#### [Problem to solve]
Extract every line of text from the material below verbatim, leaving out the pictures.

--- BEGIN The input ---

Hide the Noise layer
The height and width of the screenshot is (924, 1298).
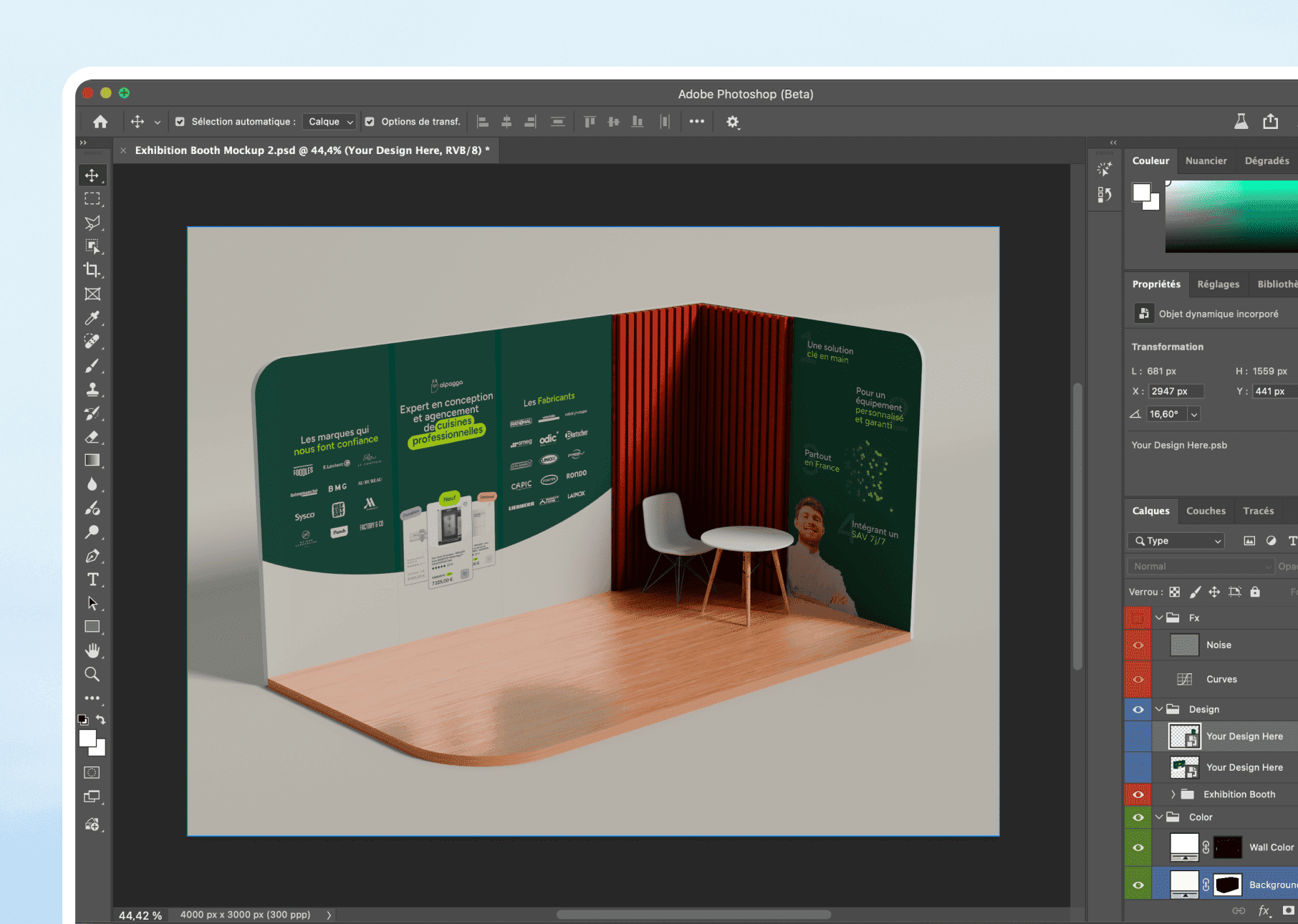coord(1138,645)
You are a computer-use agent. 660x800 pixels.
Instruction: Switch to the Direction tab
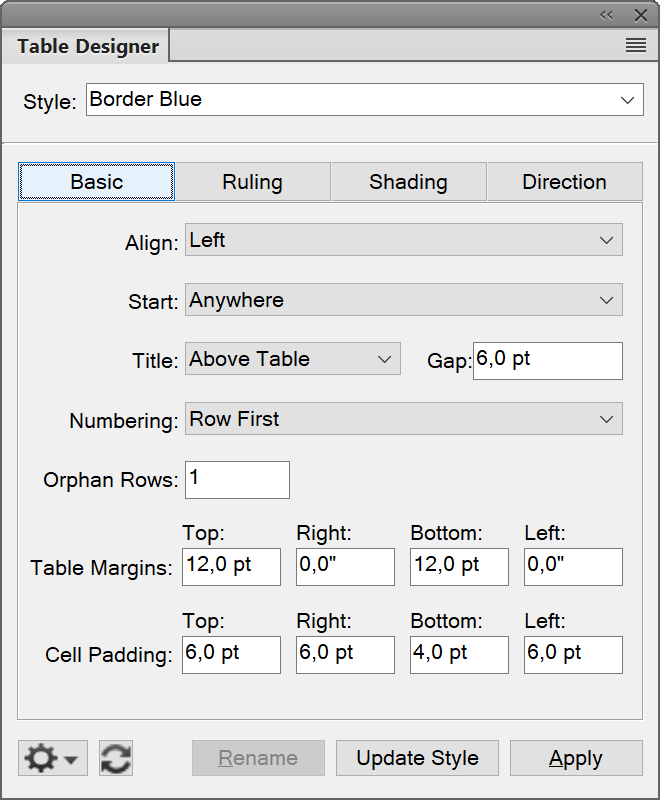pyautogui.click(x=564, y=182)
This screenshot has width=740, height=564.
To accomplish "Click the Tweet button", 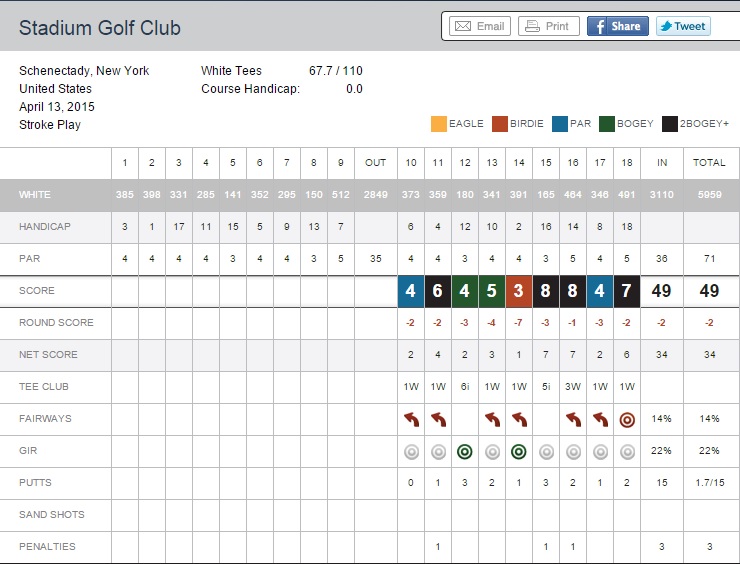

--- END The input ---

#### [Reply]
Hide the Noise layer
The height and width of the screenshot is (924, 1298).
coord(1138,645)
You are a computer-use agent. 660x800 pixels.
Instruction: Switch to the Direction tab
pyautogui.click(x=564, y=182)
This screenshot has width=740, height=564.
To accomplish "Click the Tweet button", 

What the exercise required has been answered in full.